Tuesday, October 10, 2017

Kyriou

Next month, Kyriou would have been born. We named our baby, whose gender was unknown, a Greek word that means "of the Lord" or "belonging to the Lord." Many people didn't know the tragedy we experienced earlier this year. It was during a busy time (really, what time isn't?) and we pretty much kept on trucking. Does that mean we're strong? Not really. It means we're actors. But now, maybe because it's Pregnancy and Infant Loss Awareness month, I'm making you aware. As Christians, we believe in the sanctity of human life. We mourn over abortion because babies are being lost. Babies. Not tissue or fetuses or even "pregnancies," but babies. Generations of Christian women before us have often relegated miscarriage to hushed tones behind closed doors. I'm not faulting them, but I know that I am being hypocritical if I do not acknowledge to you that a member of my family has died. Will I answer the question, "How many children do you have?" with, "Four...two here, one in heaven, and one in my womb"? Probably not, although some do, and I think that's great. But in deeper conversation, I'm not afraid to talk about Kyriou because he or she is a real person who lives on even though I haven't met him or her yet. In our case, we are blessed to have another baby on the way who wouldn't have come to be if Kyriou hadn't died.

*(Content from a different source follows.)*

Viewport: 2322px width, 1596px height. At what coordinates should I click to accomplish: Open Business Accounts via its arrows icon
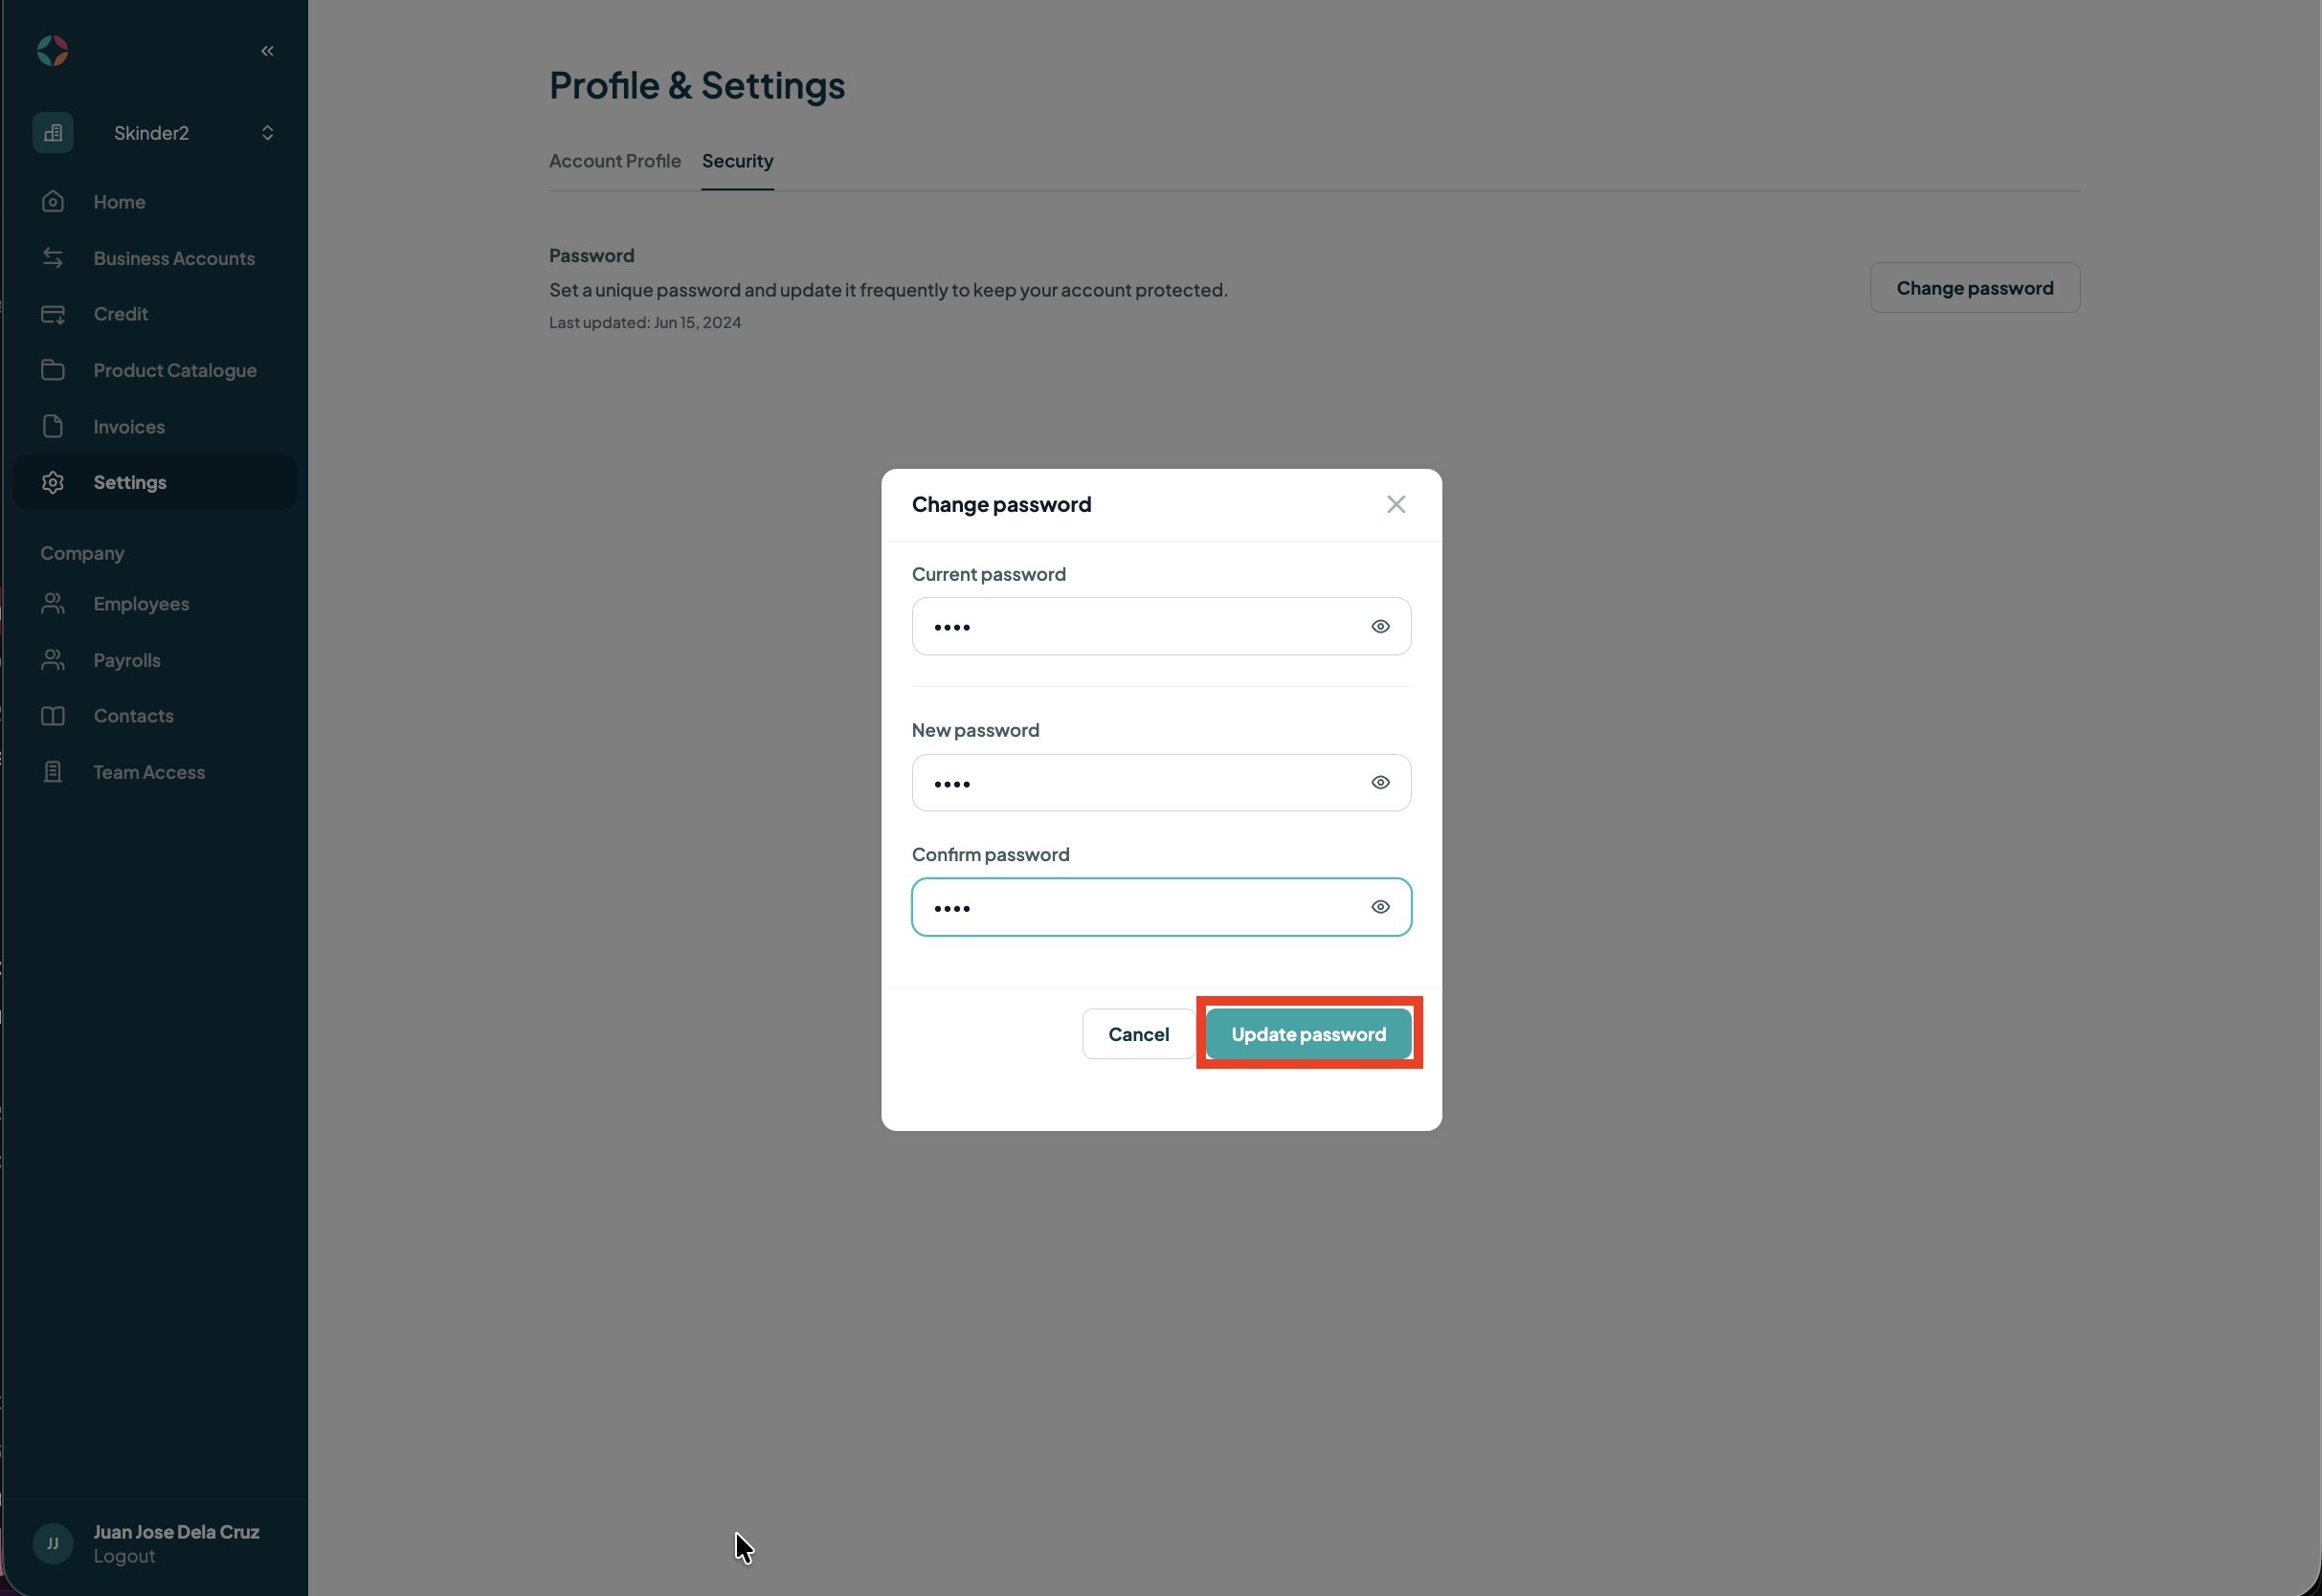tap(53, 258)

Bittersweet. But, as in all things, God is sovereign. He doesn't always make sense to us, but He is always God, and He is always good.

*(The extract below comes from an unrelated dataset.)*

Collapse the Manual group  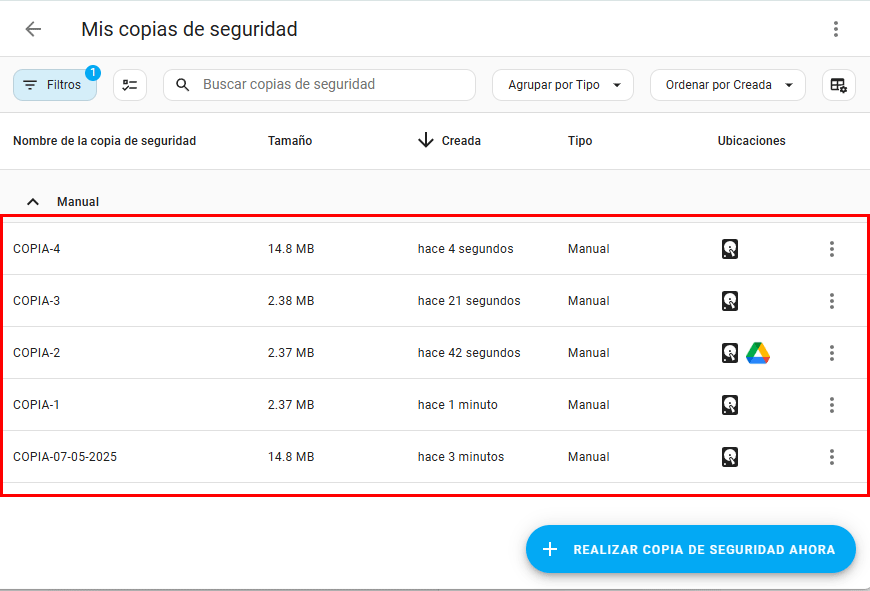click(x=34, y=202)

My friend, Tasha Tollison, has two sweet babies in heaven. She made me think about all of this before I ever experienced it on my own. So, if you have been quiet about your own miscarriage, consider visiting her Facebook page Arrows for Your Quiver.  And as she suggests, give your baby a name. It helps. Our boys talk about Kyriou and know they have a sibling they didn't get to meet. It's important to acknowledge the life. I wasn't trying to be secretive before but, well, now you know.